Quick question about crate training. We will be in the living room during the day and want to setup Gustave's playpen in the kitchen because it's closer (and has hardwood floors). I would ideally like to put his crate in there so he can go in to rest and nap when he wants. However, we want him to sleep in our bedroom (in the crate). Is it ok to move the crate to our bedroom at night and back out during the day?


----------



## pippersmom (May 21, 2012)

I keep Pippers crate in the kitchen during the day and move it to our bedroom at night. This way if he wants to go in his crate during the day, he is still close to us since kitchen /living room are one big space and his crate is placed so that when we come home from somewhere, he can see us as soon as we come in the door. Then at night we just move it to the bedroom.


----------



## Furbabies mom (Jul 25, 2011)

I did that when mine were puppies!


----------



## LJSquishy (Feb 27, 2008)

You could probably do that without too much confusion, but you may just want to buy a 2nd crate just for the bedroom. I would hate having to move it every night!


----------



## Furbabies mom (Jul 25, 2011)

LJSquishy said:


> You could probably do that without too much confusion, but you may just want to buy a 2nd crate just for the bedroom. I would hate having to move it every night!

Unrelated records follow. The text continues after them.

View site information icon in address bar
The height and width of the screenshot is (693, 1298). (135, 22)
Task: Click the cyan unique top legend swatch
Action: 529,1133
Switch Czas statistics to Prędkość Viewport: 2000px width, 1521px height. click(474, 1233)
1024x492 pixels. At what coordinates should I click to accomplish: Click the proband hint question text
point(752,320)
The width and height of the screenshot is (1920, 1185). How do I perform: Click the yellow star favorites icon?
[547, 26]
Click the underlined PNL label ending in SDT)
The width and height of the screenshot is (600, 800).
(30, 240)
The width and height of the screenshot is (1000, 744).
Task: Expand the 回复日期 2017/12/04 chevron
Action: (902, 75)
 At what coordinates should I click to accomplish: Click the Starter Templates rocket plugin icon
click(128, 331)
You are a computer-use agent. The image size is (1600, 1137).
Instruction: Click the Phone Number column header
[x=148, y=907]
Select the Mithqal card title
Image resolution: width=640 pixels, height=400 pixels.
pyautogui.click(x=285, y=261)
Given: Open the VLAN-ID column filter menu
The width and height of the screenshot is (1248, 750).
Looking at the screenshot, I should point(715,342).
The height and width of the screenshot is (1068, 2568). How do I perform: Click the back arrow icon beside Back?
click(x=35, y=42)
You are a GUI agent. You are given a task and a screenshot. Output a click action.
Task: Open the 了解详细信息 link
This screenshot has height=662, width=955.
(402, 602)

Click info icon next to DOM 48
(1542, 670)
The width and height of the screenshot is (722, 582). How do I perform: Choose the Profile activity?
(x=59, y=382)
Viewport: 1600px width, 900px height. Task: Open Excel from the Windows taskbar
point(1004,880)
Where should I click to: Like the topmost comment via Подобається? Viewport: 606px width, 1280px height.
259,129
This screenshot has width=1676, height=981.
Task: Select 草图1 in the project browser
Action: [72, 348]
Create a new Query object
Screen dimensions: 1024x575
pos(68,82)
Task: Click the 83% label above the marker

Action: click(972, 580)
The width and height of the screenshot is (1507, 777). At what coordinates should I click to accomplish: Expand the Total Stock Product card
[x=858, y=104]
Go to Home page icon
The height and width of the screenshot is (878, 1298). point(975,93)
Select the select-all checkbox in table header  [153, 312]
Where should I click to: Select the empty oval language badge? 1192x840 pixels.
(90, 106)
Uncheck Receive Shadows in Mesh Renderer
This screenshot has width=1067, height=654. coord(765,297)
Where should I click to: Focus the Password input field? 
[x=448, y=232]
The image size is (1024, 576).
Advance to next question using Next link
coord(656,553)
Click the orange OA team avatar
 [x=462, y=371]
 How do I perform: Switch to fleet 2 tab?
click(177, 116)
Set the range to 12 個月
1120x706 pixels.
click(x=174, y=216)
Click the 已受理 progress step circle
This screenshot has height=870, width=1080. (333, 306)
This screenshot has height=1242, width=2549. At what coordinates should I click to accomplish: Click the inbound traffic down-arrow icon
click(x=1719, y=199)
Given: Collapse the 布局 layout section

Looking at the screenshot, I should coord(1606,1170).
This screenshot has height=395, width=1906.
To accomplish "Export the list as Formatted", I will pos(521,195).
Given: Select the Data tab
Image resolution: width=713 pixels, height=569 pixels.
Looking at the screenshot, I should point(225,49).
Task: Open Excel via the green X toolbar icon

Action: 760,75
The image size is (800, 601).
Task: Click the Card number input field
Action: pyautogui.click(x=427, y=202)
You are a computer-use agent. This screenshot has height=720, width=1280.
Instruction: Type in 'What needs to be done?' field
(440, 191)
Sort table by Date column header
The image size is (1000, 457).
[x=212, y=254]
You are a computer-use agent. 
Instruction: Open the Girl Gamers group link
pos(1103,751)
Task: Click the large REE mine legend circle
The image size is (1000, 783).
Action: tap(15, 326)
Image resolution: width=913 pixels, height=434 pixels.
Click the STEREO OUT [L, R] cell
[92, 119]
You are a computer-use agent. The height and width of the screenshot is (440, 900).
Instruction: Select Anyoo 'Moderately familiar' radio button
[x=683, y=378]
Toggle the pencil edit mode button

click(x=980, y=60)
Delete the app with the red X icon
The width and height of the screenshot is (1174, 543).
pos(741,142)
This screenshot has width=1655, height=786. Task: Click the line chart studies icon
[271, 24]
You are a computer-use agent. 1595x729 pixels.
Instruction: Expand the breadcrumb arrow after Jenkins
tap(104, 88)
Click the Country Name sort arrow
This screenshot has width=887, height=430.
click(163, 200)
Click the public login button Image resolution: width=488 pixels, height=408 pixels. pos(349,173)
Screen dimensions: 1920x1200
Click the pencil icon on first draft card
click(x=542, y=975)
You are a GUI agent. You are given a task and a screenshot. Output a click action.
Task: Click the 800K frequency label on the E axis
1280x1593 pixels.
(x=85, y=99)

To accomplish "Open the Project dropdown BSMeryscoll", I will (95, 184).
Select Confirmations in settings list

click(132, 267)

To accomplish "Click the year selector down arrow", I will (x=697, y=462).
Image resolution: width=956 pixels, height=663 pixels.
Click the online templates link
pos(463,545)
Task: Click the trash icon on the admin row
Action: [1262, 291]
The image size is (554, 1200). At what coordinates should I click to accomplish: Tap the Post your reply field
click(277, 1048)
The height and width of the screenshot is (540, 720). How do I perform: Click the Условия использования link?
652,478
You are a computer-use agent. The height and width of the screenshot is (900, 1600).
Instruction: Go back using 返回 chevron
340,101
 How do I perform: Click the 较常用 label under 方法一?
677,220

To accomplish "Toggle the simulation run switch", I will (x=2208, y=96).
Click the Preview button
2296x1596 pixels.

Agree... I did that with two...wised up with third pupLOL


----------



## Grace'sMom (Feb 22, 2012)

Yes you can move the crate to another room  Thank goodness he's little, right? LOL

But in all honestly with crate training ... you WANT to move the crate to different rooms so the dog gets used to being in their crate in different places. That way if you travel or he has to stay at a friend's house, you know he will be okay with his crate


----------



## StevieB (Feb 2, 2012)

I used to move it between rooms and I finally bought a second crate, but this one is just an inexpensive plastic one, which I use when we take him out of town as it's smaller and easier to move than the wire crate. It's more enclosed and cave like so that's the one he sleeps in.


----------



## eiksaa (Jun 8, 2012)

I was thinking about two crates too but that is a GREAT point. He should know his crate will be moved around and he should always be comfortable in it.


----------